Today you're going to hear many inspiring stories like these. Stories that demonstrate how the bioeconomy can transform our traditional production and consumption patterns. Stories that illustrate how we can use European research and innovation to optimise or create new production processes. Stories that show how bio-based solutions can be fully compatible with food security: enabling us to meet our ambitious renewable energy and CO2 reduction targets.

We can do so much more than simply produce, use and throw away.

It's wonderful to see that the Commission's hugely ambitious Investment Plan is already making tangible progress. The new European Fund for Strategic Investment is already having an impact: making new financing opportunities available to bioeconomy projects with high risk profiles; helping innovative projects get off the ground, while removing risk and uncertainty from private investors.
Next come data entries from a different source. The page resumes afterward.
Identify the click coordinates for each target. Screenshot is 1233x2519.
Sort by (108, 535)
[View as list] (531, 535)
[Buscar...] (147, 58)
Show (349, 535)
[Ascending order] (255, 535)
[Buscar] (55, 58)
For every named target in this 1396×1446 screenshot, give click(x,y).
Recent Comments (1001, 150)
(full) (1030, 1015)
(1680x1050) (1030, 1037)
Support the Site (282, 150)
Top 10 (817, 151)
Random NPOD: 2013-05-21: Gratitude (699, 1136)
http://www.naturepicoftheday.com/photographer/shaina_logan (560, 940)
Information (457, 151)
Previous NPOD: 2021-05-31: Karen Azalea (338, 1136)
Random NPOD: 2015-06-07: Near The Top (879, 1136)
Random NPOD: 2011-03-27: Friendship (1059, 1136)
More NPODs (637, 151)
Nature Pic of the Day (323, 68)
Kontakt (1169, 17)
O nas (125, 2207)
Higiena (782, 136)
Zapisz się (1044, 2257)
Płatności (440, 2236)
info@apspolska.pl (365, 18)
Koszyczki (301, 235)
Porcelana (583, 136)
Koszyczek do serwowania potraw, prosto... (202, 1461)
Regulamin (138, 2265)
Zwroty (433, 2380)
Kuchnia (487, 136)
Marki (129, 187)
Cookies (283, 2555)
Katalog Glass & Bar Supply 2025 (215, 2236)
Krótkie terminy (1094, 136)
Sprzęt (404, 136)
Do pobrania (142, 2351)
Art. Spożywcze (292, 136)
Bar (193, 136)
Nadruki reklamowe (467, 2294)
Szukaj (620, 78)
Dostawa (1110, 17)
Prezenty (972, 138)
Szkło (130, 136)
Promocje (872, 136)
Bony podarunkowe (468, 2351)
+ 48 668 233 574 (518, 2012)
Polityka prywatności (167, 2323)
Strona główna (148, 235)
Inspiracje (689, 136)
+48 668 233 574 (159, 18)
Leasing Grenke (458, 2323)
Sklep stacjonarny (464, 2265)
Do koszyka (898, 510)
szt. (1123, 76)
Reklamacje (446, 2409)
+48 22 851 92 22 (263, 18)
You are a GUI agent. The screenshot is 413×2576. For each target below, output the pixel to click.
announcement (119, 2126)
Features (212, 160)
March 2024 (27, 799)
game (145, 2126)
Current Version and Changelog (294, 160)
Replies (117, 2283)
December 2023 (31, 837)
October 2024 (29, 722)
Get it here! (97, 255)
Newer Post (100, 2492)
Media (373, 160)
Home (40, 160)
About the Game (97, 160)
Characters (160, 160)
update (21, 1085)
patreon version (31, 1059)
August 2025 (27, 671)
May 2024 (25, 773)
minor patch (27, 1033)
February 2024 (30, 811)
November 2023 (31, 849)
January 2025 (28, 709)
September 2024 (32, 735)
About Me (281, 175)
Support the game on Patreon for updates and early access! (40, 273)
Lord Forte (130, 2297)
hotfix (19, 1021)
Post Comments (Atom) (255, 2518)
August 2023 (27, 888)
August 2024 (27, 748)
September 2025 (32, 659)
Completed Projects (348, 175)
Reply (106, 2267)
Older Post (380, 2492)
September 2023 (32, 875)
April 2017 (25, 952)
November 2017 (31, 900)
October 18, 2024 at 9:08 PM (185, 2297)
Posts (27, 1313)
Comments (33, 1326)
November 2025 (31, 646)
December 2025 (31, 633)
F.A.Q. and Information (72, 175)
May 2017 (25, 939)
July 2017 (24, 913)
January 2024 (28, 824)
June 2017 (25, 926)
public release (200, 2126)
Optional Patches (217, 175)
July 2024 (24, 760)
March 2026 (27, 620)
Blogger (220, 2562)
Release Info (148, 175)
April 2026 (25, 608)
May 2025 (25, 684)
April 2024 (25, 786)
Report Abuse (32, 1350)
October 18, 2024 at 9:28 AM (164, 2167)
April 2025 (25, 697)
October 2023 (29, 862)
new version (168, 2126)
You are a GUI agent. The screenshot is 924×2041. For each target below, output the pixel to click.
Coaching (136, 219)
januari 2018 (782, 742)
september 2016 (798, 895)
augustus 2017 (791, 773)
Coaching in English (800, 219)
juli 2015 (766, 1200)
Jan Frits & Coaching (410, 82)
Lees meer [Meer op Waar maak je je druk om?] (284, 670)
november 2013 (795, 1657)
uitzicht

I am extremely pleased to see that Ilka Hamala from Metsa Fibre will be talking to you later today. Metsa received one of the first investments from the new European Fund for Strategic Investments. An investment to construct a next-generation bioproduct mill in Finland. It is expected to create some 6000 jobs during its construction phase and sustain another estimated 2500 jobs in the forestry sector upon completion. It is one of the largest industrial investments ever undertaken in Finland and Europe needs many more projects and investments like this one.

My vision for a European bioeconomy is one that: finds new commercial and competitive uses for our natural resources; develops innovative, resource-efficient industrial processes and leads to the creation of entirely new, environmentally sustainable markets.

Through the bioeconomy we can work together across Europe, and with our global partners, to prove that sustainability is the best business case of all!

My fellow Commissioners and I will be doing our part to ensure that there is coherence in EU policy across the board - from forestry and fisheries, to energy and climate change policies, to industrial and environmental policies. The Circular Economy package will be a natural first step, but our focus on the EU regulatory environment will continue.

Our European bioeconomy will benefit from EU policy support and public funding opportunities. It will progress through European research and innovation, but it can only grow, from a niche to a norm, with additional private investment. I would like to see not just one bioeconomy project financed by the European Fund for Strategic Investment. I would like to see a whole pipeline of projects!

Everyone has their part to play. This will require nothing less than the awakening of every part of society. A vibrant European bioeconomy must be designed by a diversity of people and organisations, like those of you represented here today. It must come from truly open science and open innovation and its success will be dependent on: the uptake of bioeconomy strategies in EU member states; regional Smart Specialisation Strategies; the right regulatory environment and on the long-term commitment and engagement of private investors, producers and consumers.

Ladies and gentlemen, I have organised this summit together with Commissioner Hogan, because we want to focus on what can be done to unlock further public and private sector investment and private investment in particular, is the surest way to build momentum on the epic road to realising our bioeconomy ambitions for Europe.

We are looking forward to hearing your practical proposals for very real and immediate progress. We're looking forward to working with you for a more sustainable, more prosperous future.

Trying something new on this scale takes great effort, but our efforts will be rewarded. I leave you with the words:

"If you always do what you always did, you'll always get what you always got."